Indonesia Merupakan salah satu negara yang bersengketa dalam laut China selatan dengan China, meski Indonesia bukan negara penggugat, tetapi wilayah laut utara Natuna termasuk dalam Kawasan yang diakui oleh Pemerintah China dalam Nine Dash Line , dimana klaim tersebut tentunya ditolak oleh Indonesia dan menyatakan bahwa laut Natuna utara merupakan wilayah kedaulatan dari Indonesia.Tentunya bukan hanya Malaysia yang menjadi target dalam debt trap diplomacy, Indonesia termasuk dalam lingkup tersebut.
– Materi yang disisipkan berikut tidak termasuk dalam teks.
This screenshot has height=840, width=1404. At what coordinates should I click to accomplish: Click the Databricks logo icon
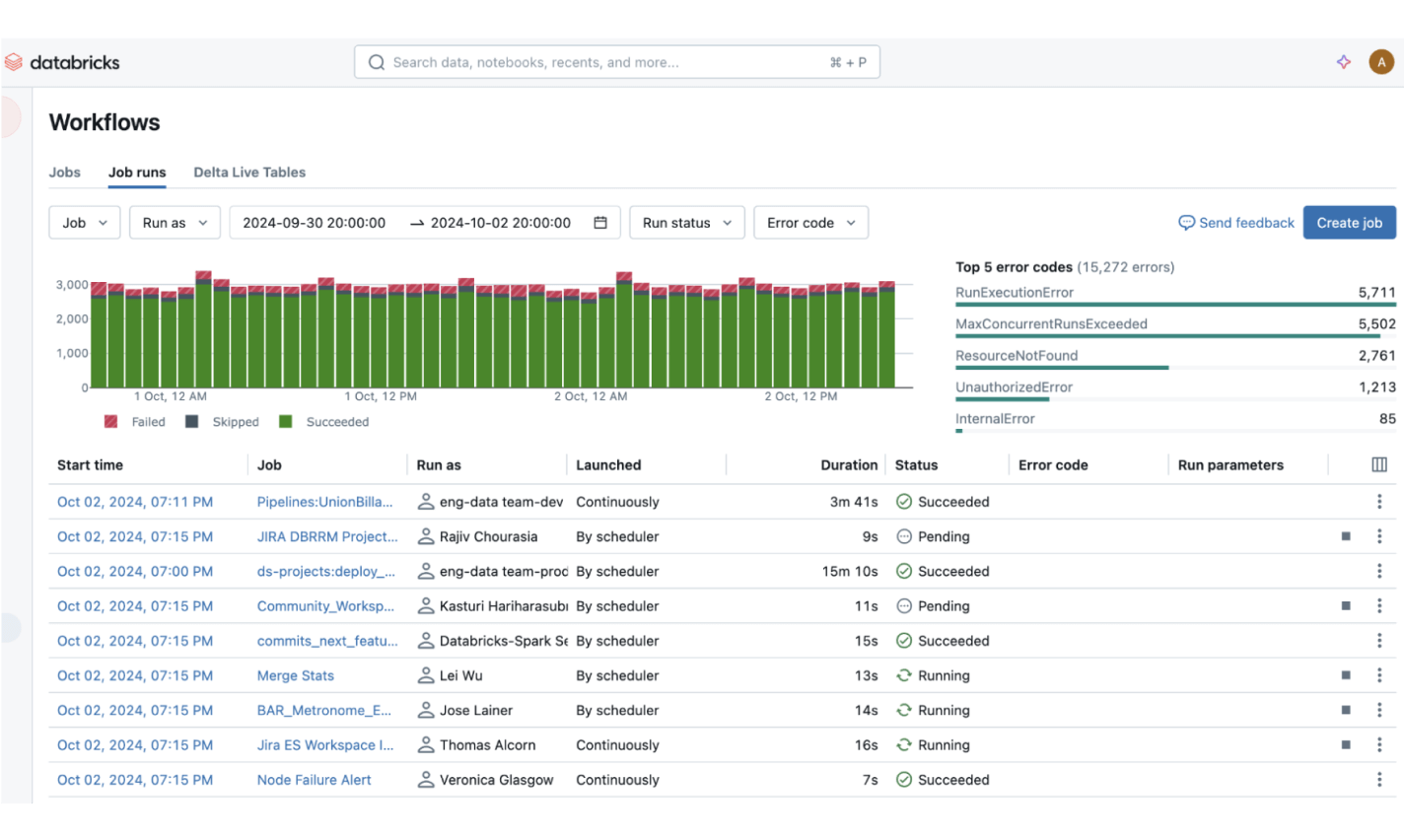(x=14, y=62)
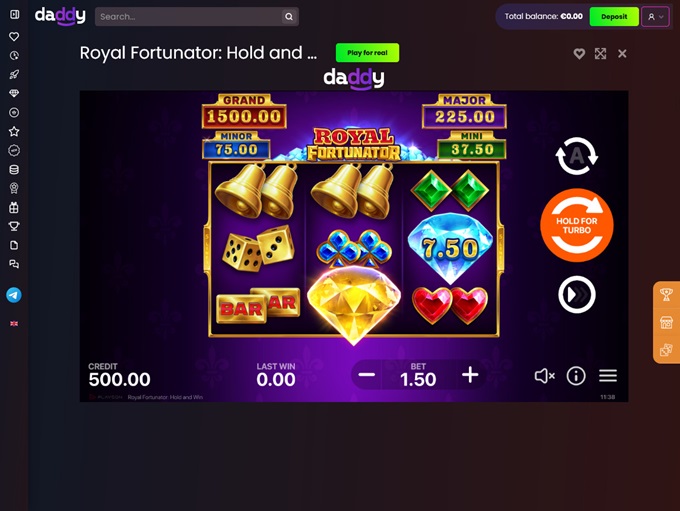The width and height of the screenshot is (680, 511).
Task: Spin the reels with Hold for Turbo
Action: click(x=577, y=225)
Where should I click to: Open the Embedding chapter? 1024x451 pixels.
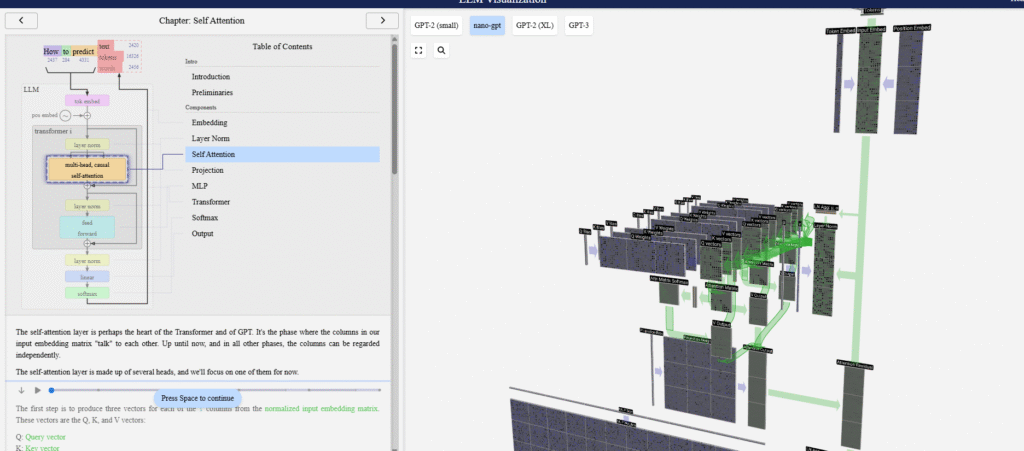point(209,122)
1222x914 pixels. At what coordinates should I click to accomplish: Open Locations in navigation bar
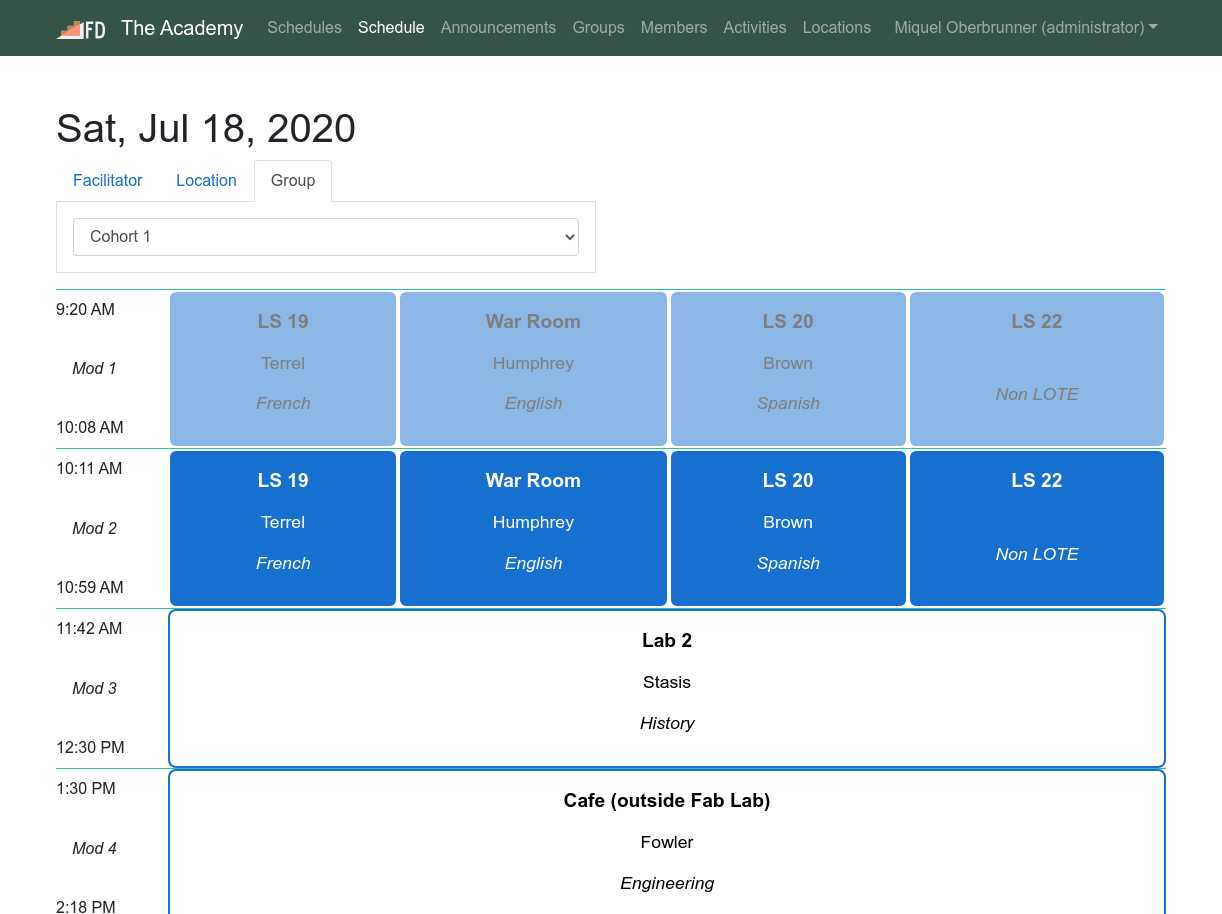click(836, 28)
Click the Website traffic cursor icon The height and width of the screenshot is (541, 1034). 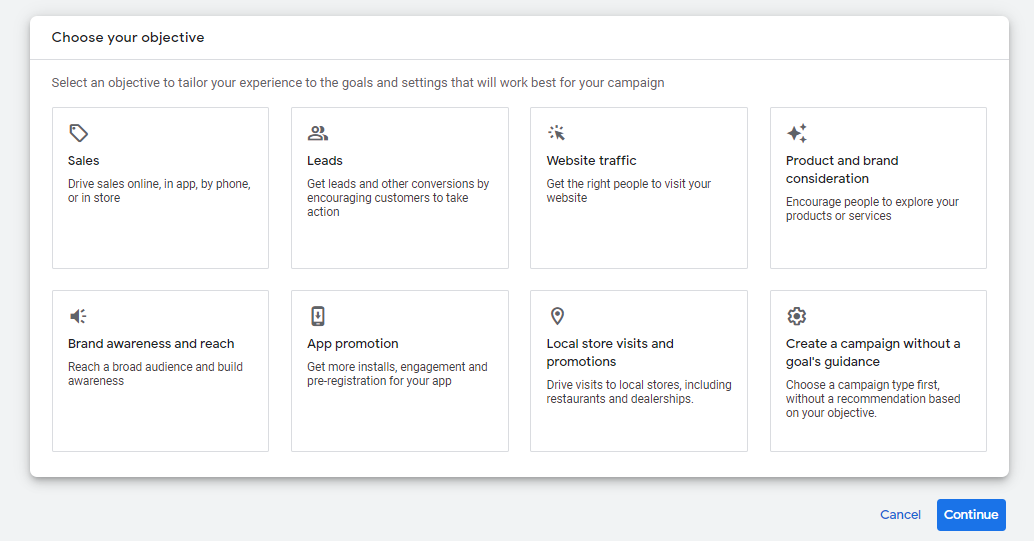557,133
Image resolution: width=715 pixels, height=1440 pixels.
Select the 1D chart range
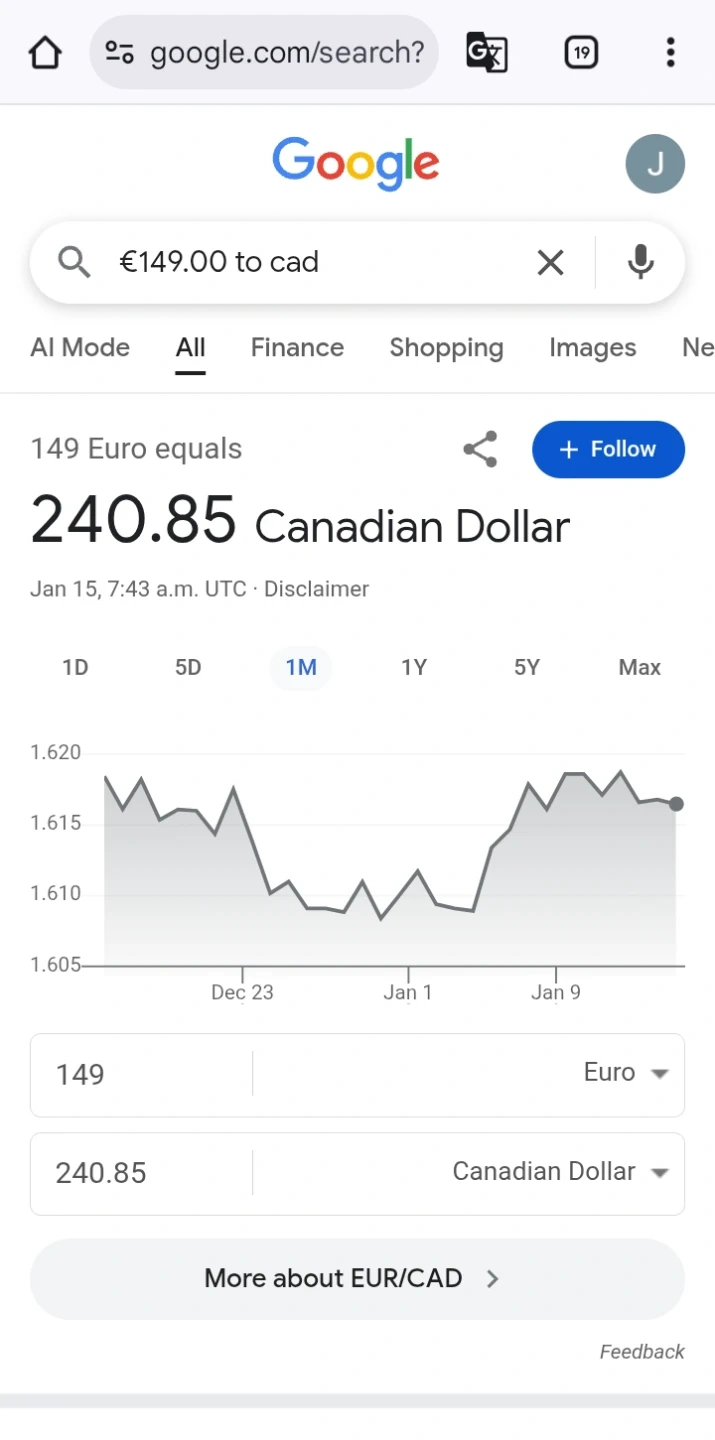(75, 668)
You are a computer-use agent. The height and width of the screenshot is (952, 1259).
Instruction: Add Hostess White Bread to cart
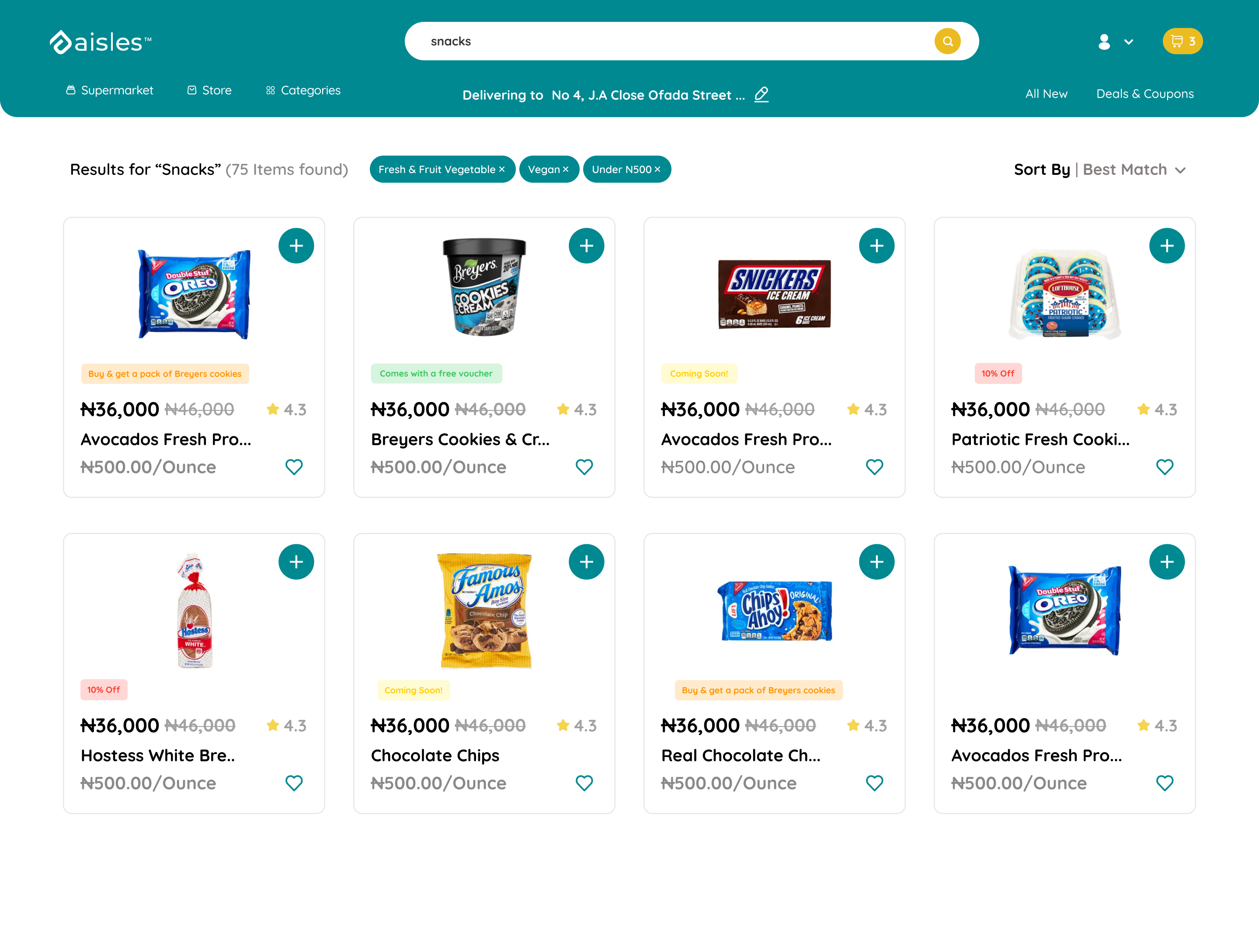point(296,562)
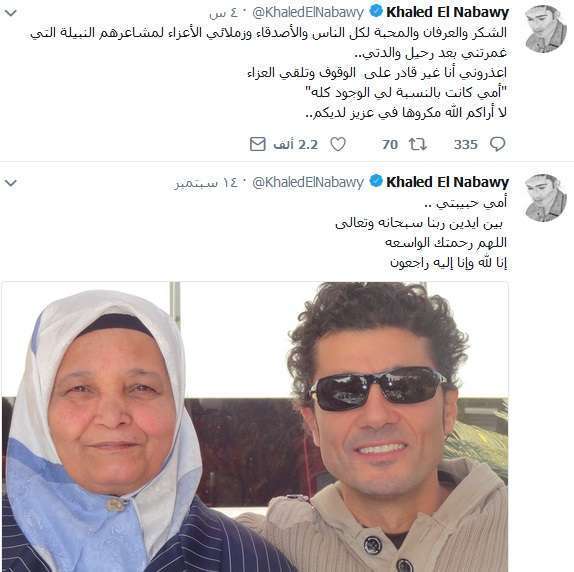The height and width of the screenshot is (572, 574).
Task: Expand the second tweet's chevron menu
Action: click(x=11, y=183)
Lalu apakah Indonesia terjerat dalam jebakan yang sama ? Sayangnya Indonesia saat ini telah menjajakan kakinya dalam jebakan ini, mengapa demikian ? Hal ini dapat dilihat dari beberapa bantuan dan kerja sama yang diberikan oleh pemerintah China kepada Indonesia, Salah satunya adalah kereta cepat Jakarta Bandung. Sebelumnya proyek kereta cepat Indonesia merupakan bentuk kerja sama Government to Goverment dengan Pemerintah jepang, tetapi pemerintah China memberikan penawaran lebih menarik bagi pemerintah Indonesia.Kerja sama Indonesia dan China ini berbentuk Business to Business yang membuat pemerintah Indonesia tidak berhutang kepada China tetapi bersama-sama memberi anggaran dalam pembangunan kereta cepat. Masalah utama ada pada pembangunan proyek Kereta Cepat Whoosh diperoleh dari dana pinjaman China Development Bank (75%). Sedangkan 25% merupakan setoran modal pemegang saham, yaitu gabungan dari PT Pilar Sinergi BUMN Indonesia (PSBI) (60%) dan Beijing Yawan HSR Co. Ltd. (40%). Selain meminjam kepada bank pemerintah China, Indonesia turut hanya memiliki 60% saham dari kereta cepat di negara mereka sendiri. Yang dimana hal ini merupakan sebuah kerugian bagi Indonesia dalam kepemilikan Indonesia atas infrastruktur di negara mereka sendiri. Meski Indonesia tetap memiliki pengambilan Keputusan tersebar dalam KCIC karena memiliki 60% saham, hal ini dapat menjadi bumerang ketika salah satu BUMN menjual saham atas kereta tersebut ke Perusahaan China atau lain. Permasalahan lainnya seperti kasus Malaysia, dengan adanya utang dan keterikatan pada pemerintah China dapat membuat kekuatan tawar menawar Indonesia dalam diplomasi dengan China turut berkurang. Hal ini merupakan sesuatu yang buruk dalam mempertahankan kedaulatan Indonesia terutama Kawasan laut  China Selatan.
SaranÂ
Maka dari itu Indonesia perlu mengurangi ketergantungan ekonomi pada China dengan diversifikasi sumber pembiayaan proyek infrastruktur, melibatkan negara-negara lain atau lembaga keuangan internasional. Memperkuat diplomasi dan kerja sama internasional, khususnya dengan negara-negara ASEAN dan kekuatan besar lainnya, juga penting untuk mengimbangi pengaruh China.Selain itu, Indonesia harus mengoptimalkan potensi domestik dengan memprioritaskan penggunaan sumber daya dalam negeri dan mengembangkan teknologi lokal. Untuk menegaskan kedaulatan maritim, penguatan kehadiran militer dan patroli di wilayah perairan yang diklaim harus ditingkatkan. Transparansi dan akuntabilitas dalam proyek infrastruktur juga harus dijaga melalui proses peninjauan yang melibatkan berbagai pemangku kepentingan dan audit reguler. Dengan langkah-langkah ini, Indonesia dapat mengurangi risiko terjebak dalam diplomasi utang dan mempertahankan kedaulatan serta kepentingan nasionalnya di Laut China Selatan.